# [TASK DETAILS]
Copy the listing word for word, from the line containing "will [1092, 285]." down to the line containing "point(441,516)", including both of those lines.

[Data for locating visible targets]
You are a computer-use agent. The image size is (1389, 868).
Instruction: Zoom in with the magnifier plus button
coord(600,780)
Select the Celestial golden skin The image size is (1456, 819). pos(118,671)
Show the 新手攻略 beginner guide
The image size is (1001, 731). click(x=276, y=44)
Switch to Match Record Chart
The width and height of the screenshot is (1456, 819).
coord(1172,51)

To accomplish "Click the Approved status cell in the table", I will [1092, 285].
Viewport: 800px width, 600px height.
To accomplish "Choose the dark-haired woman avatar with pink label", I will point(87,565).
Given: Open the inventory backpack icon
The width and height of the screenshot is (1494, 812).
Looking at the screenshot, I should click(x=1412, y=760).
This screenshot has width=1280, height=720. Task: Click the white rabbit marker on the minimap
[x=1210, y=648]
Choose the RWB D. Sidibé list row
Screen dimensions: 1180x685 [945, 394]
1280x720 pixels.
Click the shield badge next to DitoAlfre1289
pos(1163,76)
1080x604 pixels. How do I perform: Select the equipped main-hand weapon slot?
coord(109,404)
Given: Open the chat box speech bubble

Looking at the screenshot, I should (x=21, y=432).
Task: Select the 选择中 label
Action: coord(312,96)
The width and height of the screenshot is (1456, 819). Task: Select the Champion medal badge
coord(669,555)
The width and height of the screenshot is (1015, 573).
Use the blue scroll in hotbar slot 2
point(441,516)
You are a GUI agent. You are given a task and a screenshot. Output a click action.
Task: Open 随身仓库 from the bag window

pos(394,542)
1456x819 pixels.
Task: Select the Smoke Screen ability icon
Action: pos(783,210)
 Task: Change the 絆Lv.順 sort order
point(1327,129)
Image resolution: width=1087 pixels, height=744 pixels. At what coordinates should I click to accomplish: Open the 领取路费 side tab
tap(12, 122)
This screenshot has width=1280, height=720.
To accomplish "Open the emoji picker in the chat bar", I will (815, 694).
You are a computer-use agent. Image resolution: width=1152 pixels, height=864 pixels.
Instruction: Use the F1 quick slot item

# [RESULT OF THIS TASK]
To accomplish "Click the Approved status cell in the table", I will [1092, 285].
Viewport: 800px width, 600px height.
To accomplish "Choose the dark-haired woman avatar with pink label", I will point(87,565).
Given: Open the inventory backpack icon
The width and height of the screenshot is (1494, 812).
Looking at the screenshot, I should click(x=1412, y=760).
This screenshot has width=1280, height=720. Task: Click the white rabbit marker on the minimap
[x=1210, y=648]
Choose the RWB D. Sidibé list row
Screen dimensions: 1180x685 [945, 394]
1280x720 pixels.
Click the shield badge next to DitoAlfre1289
pos(1163,76)
1080x604 pixels. How do I perform: Select the equipped main-hand weapon slot?
coord(109,404)
Given: Open the chat box speech bubble

Looking at the screenshot, I should (x=21, y=432).
Task: Select the 选择中 label
Action: coord(312,96)
The width and height of the screenshot is (1456, 819). Task: Select the Champion medal badge
coord(669,555)
The width and height of the screenshot is (1015, 573).
Use the blue scroll in hotbar slot 2
point(441,516)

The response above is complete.